**Texte source**.
· · · · · · ·

Herberger, qui lui-même avait été membre du NSDAP, et avait d’ailleurs entraîné l’équipe du Reich à compter de 1936, serait particulièrement affecté par ce refus catégorique, qu’il ressentit comme un affront personnel… – « Une déception singulière », écrirait-il aussitôt à Fuchs comme pour s’en excuser, le 22 mars 1972, « et une preuve supplémentaire, s’il en fallait encore, qu’il n’y a rien à attendre de PERSONNE en ce bas-monde » (le mot « PERSONNE » était écrit en lettres capitales)…
Le recordman des buts en sélection allemande, cependant, n’eut jamais vent de cette mauvaise nouvelle : le Canadien Godfrey E. Fochs, né Gottfried Fuchs à Karlsruhe, s’était éteint quatre semaines plus tôt à Montréal, foudroyé par un arrêt cardiaque.
Je connaissais le nom de Fuchs et son record mais j’ignorais sa biographie. Merci pour ce brillant article. Son record été battu en 2001 :
« En match international entre équipes A, Archie Thompson devient le détenteur du record mondial de buts marqués en un seul match (13), record auparavant co-détenu par les 10 buts du Danois Sophus Nielsen (17 à 1 contre la France en 1908) et les 10 buts de l’Allemand Gottfried Fuchs (16 à 0 contre la Russie en 1912). »

· · · · · · ·

**Items fournis**.
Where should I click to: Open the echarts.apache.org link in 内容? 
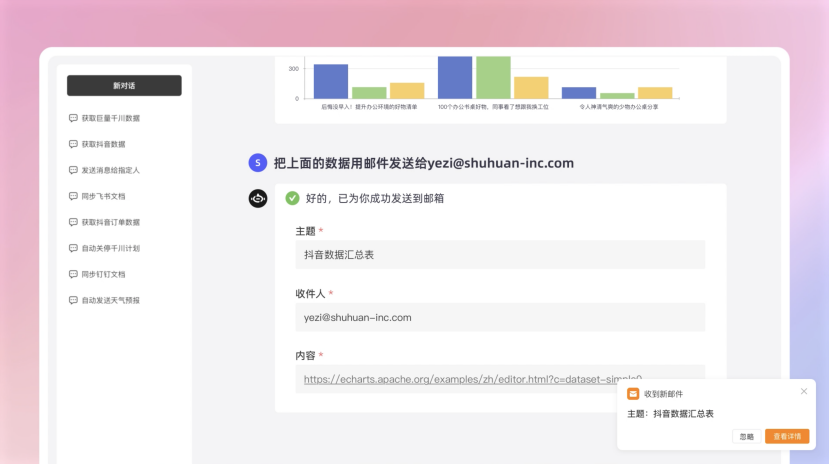click(460, 379)
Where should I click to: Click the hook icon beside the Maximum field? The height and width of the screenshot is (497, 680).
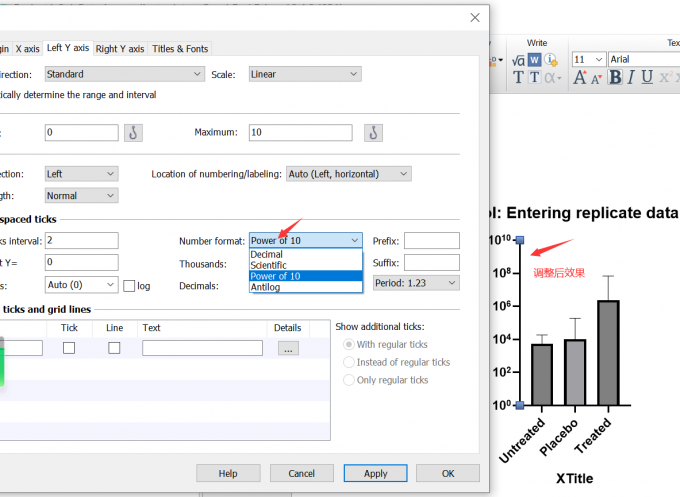[373, 132]
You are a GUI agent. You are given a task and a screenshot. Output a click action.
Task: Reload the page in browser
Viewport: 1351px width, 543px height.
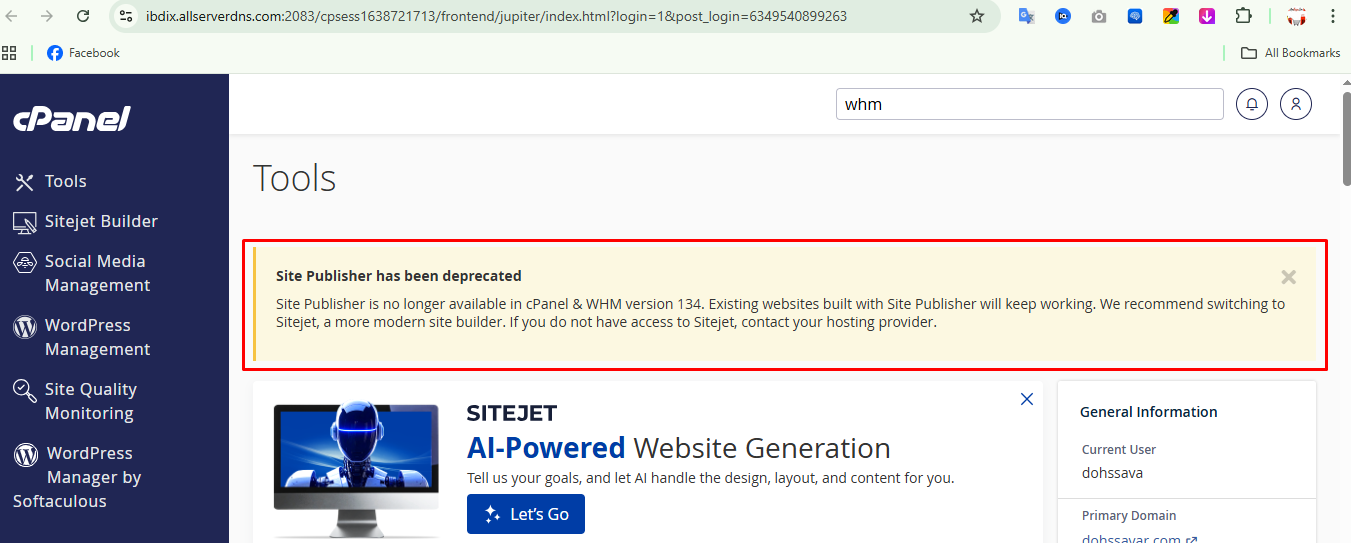83,16
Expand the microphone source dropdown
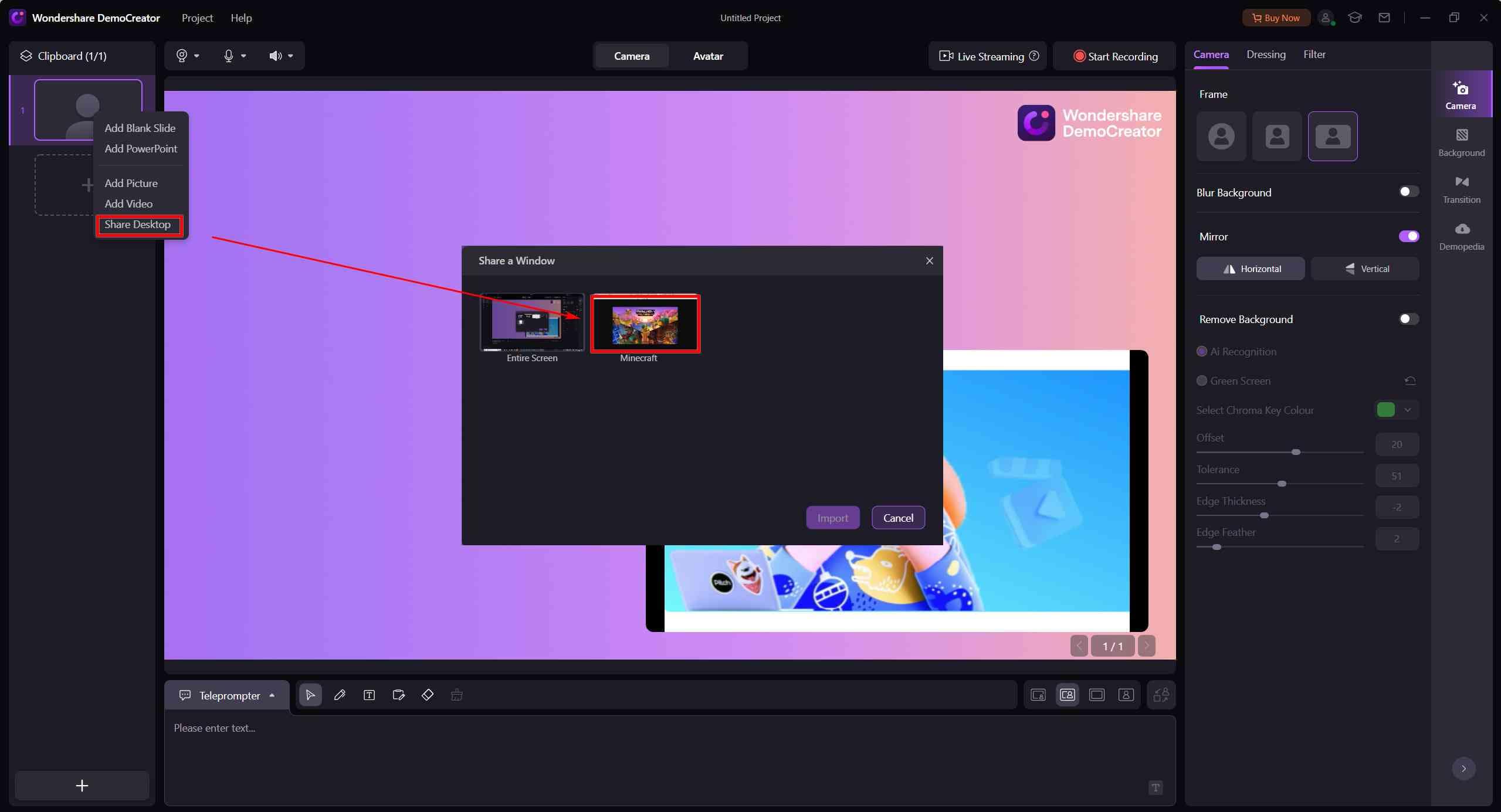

· · · · · · ·

Restituez sans la moindre modification le passage du texte source qui va de « Herberger, qui lui-même » à « un arrêt cardiaque. ».

Herberger, qui lui-même avait été membre du NSDAP, et avait d’ailleurs entraîné l’équipe du Reich à compter de 1936, serait particulièrement affecté par ce refus catégorique, qu’il ressentit comme un affront personnel… – « Une déception singulière », écrirait-il aussitôt à Fuchs comme pour s’en excuser, le 22 mars 1972, « et une preuve supplémentaire, s’il en fallait encore, qu’il n’y a rien à attendre de PERSONNE en ce bas-monde » (le mot « PERSONNE » était écrit en lettres capitales)…
Le recordman des buts en sélection allemande, cependant, n’eut jamais vent de cette mauvaise nouvelle : le Canadien Godfrey E. Fochs, né Gottfried Fuchs à Karlsruhe, s’était éteint quatre semaines plus tôt à Montréal, foudroyé par un arrêt cardiaque.